Being unable to agree with the majority opinion, I respectfully dissent.
An examination of the record discloses that the defendants, assuming the role of plaintiffs seeking affirmative relief against the plaintiffs, have bottomed their defense and claim of ownership by adverse possession of the entire two acres sought to be recovered by the plaintiffs, in whom the record title is vested.
It is an undisputed fact that the defendants could not, under any state of facts adduced before the trial court, recover the entire two acres in controversy. The undisputed evidence discloses that no attempt to use a portion of such tract was ever contemplated or attempted by the defendants. The portion referred to is that part of the two acres used for burying the dead and dedicated to the public for such purpose by the natural and humane acts of the plaintiff, a religious organization and institution, and also, perhaps, some portion of the tract not yet appropriated by the laying away of the dead.
This being true, and the undisputed evidence establishing such fact, if the defendants could defeat the title of the plaintiff by invoking the statutes of limitation, it is undoubtedly true that the defendants had the burden of suing for and proving title to the fractional part that they claimed.
Conceding, for argument's sake, that suing for and claiming the whole of the two acres in controversy would entitle the defendants to recover any portion thereof that they actually reduced to possession for the required number of years, it was manifestly incumbent upon the defendants to establish, by competent evidence, the part so claimed by such description that "the court, the sheriff, or any proper authority could identify the land claimed adversely and locate it on the ground".
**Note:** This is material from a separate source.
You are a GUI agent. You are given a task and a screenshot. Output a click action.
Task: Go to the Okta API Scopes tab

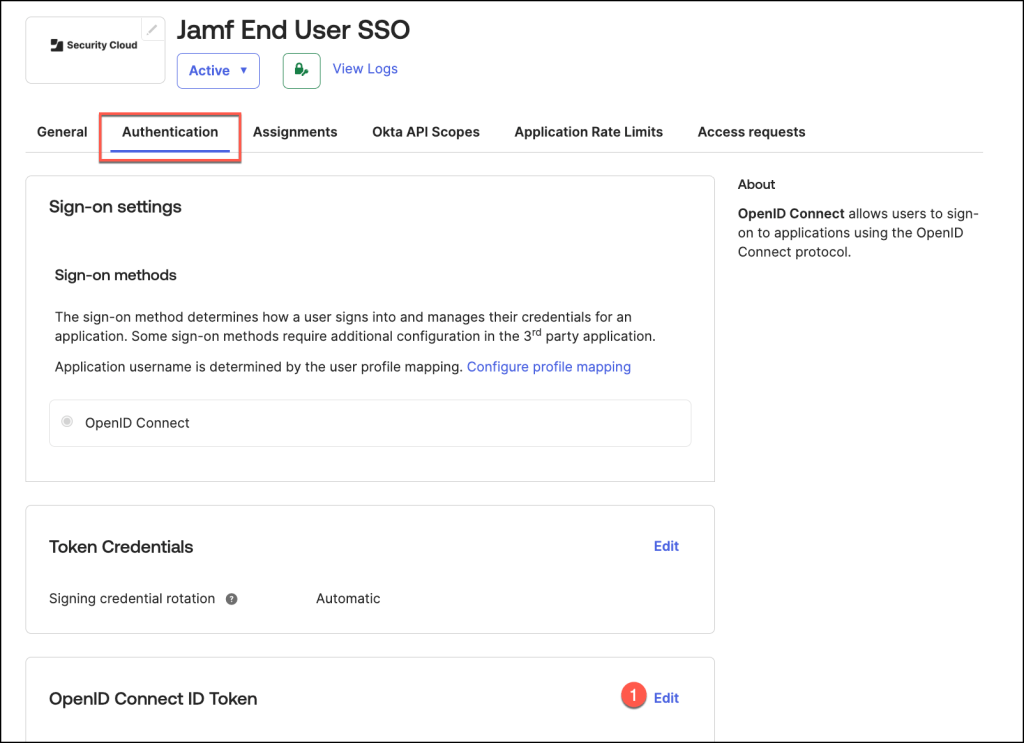coord(426,132)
The quotation is taken from the opinion in Hudson et al. v. Norwood, Tex. Civ. App. 147 S.W.2d 826, 829, writ dismissed, correct judgment.
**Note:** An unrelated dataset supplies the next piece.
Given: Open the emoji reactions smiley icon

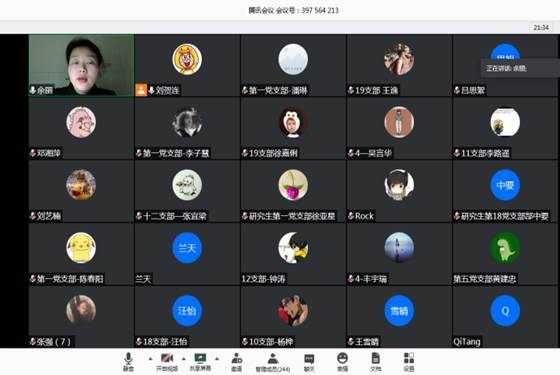Looking at the screenshot, I should pos(342,361).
A number of authorities are cited in the opinion of Mr. Chief Justice Leslie. Many other authorities support the pronouncement.
When the testimony was all in, the trial court was without evidence on which to base a judgment for the fractional portion of the tract to which the defendants assert they undertook to make an adverse claim, and under some theory that is not made clear to the writer, rendered judgment that the plaintiffs recover no part of the tract. The judgment being in effect that the defendants recover the whole tract because they have established title by adverse possession.
Permit the writer to observe that it is difficult for him to believe that any normal human being ever had an intent in his heart to claim title adversely to property owned by any religious organization that worships the God upon Whom all natural persons lean for protection against the ills to which our flesh is heir, for comfort in times of suffering and sorrow and for hope of salvation for our souls. Such an attitude toward property owned by an organization composed of natural persons, who are feeling for God as they struggle through this vale of tears, is contrary to the impulses and desires of those who believe in Him and fear Him. And this is peculiarly true of the type of persons who say they make such claim here, people who live close to nature and close to God, *Page 556 
the evidence showing that some of the members of this Jones family are communicants in and of this church and religious body against which they now say they claim adversely.
The very acts of these defendants in providing gates and a lane and such means of entering upon and leaving the property in question, belie any intention to ever take, use, hold and claim the property adversely to those in whom the record title rests.
For the reasons given, the judgment of the trial court denying the plaintiffs recovery of the tract of land in controversy should be reversed and judgment be here rendered for the plaintiffs, and the cause remanded to the trial court for an adjudication of the equities between the parties.